Further down are entries; set down exactly and only the lines from the one with "The image size is (979, 706)." up to and including the one with "the Share arrow", dropping each picture.

## Records to use:
↓↓↓
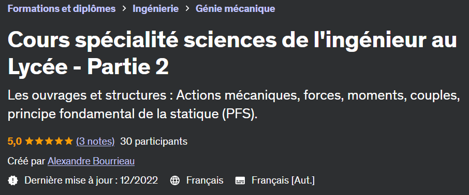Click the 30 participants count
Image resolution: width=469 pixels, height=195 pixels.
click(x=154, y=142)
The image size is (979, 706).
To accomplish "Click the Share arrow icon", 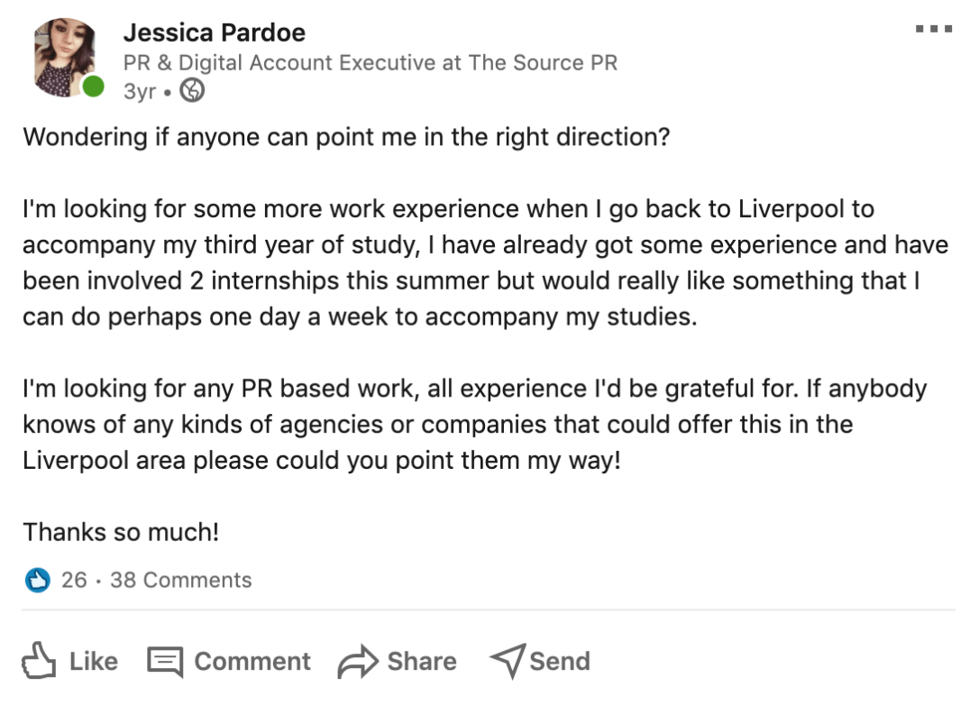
↑↑↑
↓↓↓
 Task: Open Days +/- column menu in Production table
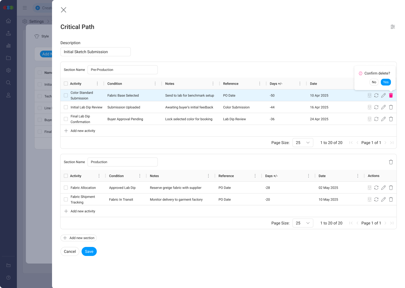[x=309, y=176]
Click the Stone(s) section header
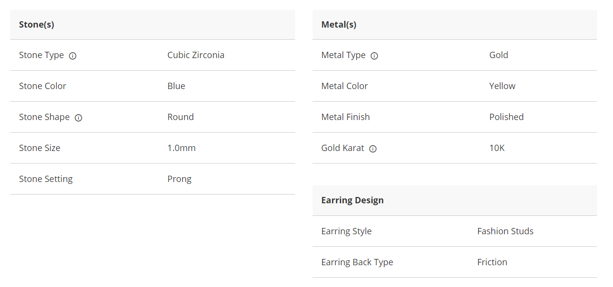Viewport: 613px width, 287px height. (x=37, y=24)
↑↑↑
## Finished task:
The image size is (979, 706).
To accomplish "Click the Share arrow icon", 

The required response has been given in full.